Keywords: covid-19; good syndrome; relapse; sars-cov-2; viral evolution.

Figure 1. A series of chest computed tomography (CT) images of the patient with Good syndrome with recurrent COVID-19.

Denotes the number of days after symptom onset. A. On day 42, extensive ground-glass opacities (GGOs) and consolidation were observed in both lungs. B. On day 61, the GGOs and consolidation improved after the administration of remdesivir, corticosteroids, and tocilizumab. C. On day 65, new GGOs emerged bilaterally. D. On day 79, only a few patchy GGOs remained at the time of discharge.

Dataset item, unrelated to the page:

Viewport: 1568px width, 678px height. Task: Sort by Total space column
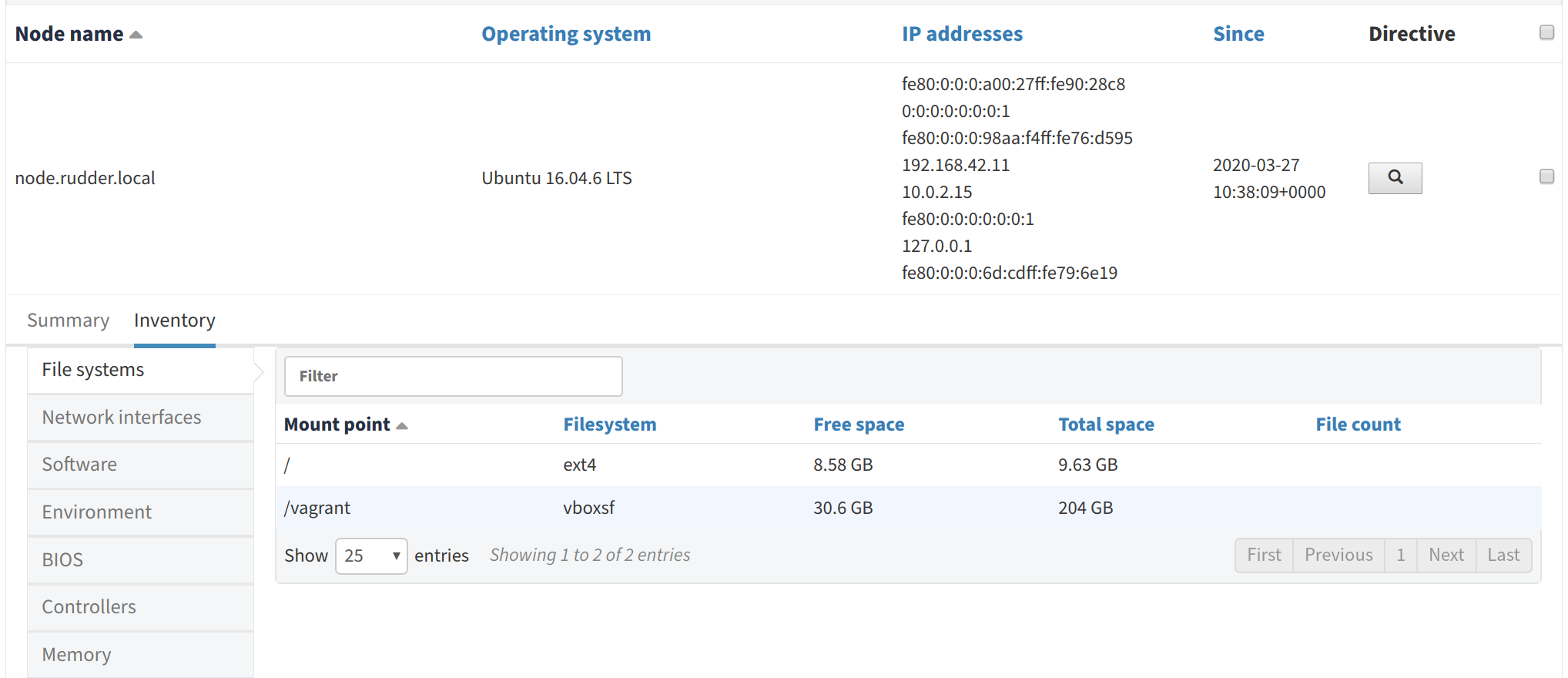[1105, 425]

E. On day 272, various abnormal shadows, such as reticulonodular shadows and bronchiectasis, were observed. Moreover, new consolidations and GGOs emerged. F. On day 300, the patient’s respiratory condition improved, and most GGOs had turned into reticular shadows.

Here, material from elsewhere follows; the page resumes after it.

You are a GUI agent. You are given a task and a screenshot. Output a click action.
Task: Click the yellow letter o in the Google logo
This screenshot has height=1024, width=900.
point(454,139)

Figure 2. The clinical course of the 40-year-old male patient with recurrent SARS-CoV-2 infection.

A. The upper panel shows the clinical course of the patient. Black squares, red circles, and blue stars indicate Cq values, IgG-S, and CT scans, respectively. SARS-CoV-2 positivity (qRT-PCR) is indicated in the upper part of the graph by a + (positive) or – (negative) sign. Each treatment regimen is indicated in the upper part of the graph by horizontal lines. The bottom panel represents the number of daily new cases of SARS-CoV-2 infections in Japan. B. Phylogenetic analysis was performed using patient-derived sequences (blue circle, n = 4) and sequences derived from the GISAID database (yellow circle, n = 778). The branch length corresponds to nucleotide divergence. A cluster of patient-derived sequences is enlarged in the lower right frame. Cq: quantification of cycle; GISAID: Global Initiative on Sharing All Influenza Data

Figure 3. Whole genome sequencing of patient-derived SARS-CoV-2

Schematic representation of the locations of amino acid mutations in the patient at two sampling time points, P1 (upper) and P4 (lower), as compared with Wuhan-Hu-1 (NC_045512.2). The images were generated by the Stanford SARS-CoV-2 Sequence Analysis tool (https://covdb.stanford.edu/sierra/sars2/by-sequences/). Red-shaded areas are positions that were not sequenced or aligned.